● What the task asks
Without changing a word, repeat the data, and include no pictures.

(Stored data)
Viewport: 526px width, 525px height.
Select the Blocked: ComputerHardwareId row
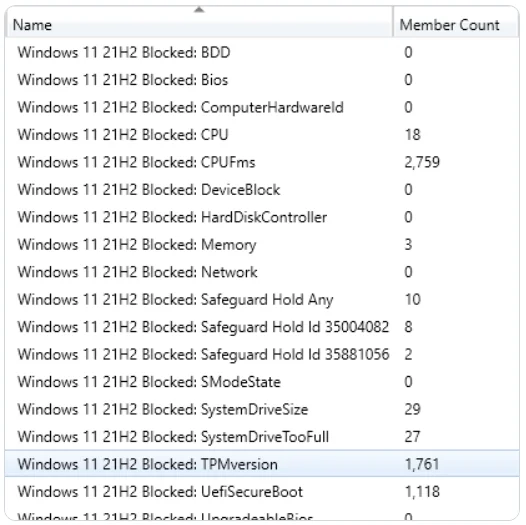coord(262,108)
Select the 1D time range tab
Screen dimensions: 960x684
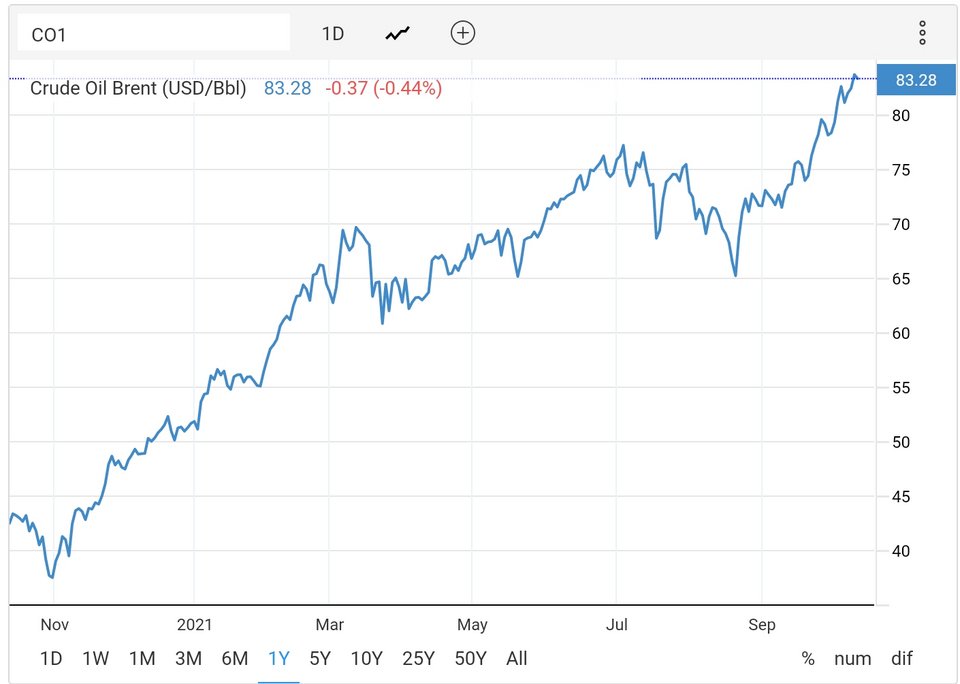coord(51,658)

● Finished exercise
Viewport: 526px width, 525px height.
Select the Blocked: ComputerHardwareId row
coord(262,108)
Select the 1D time range tab
Screen dimensions: 960x684
coord(51,658)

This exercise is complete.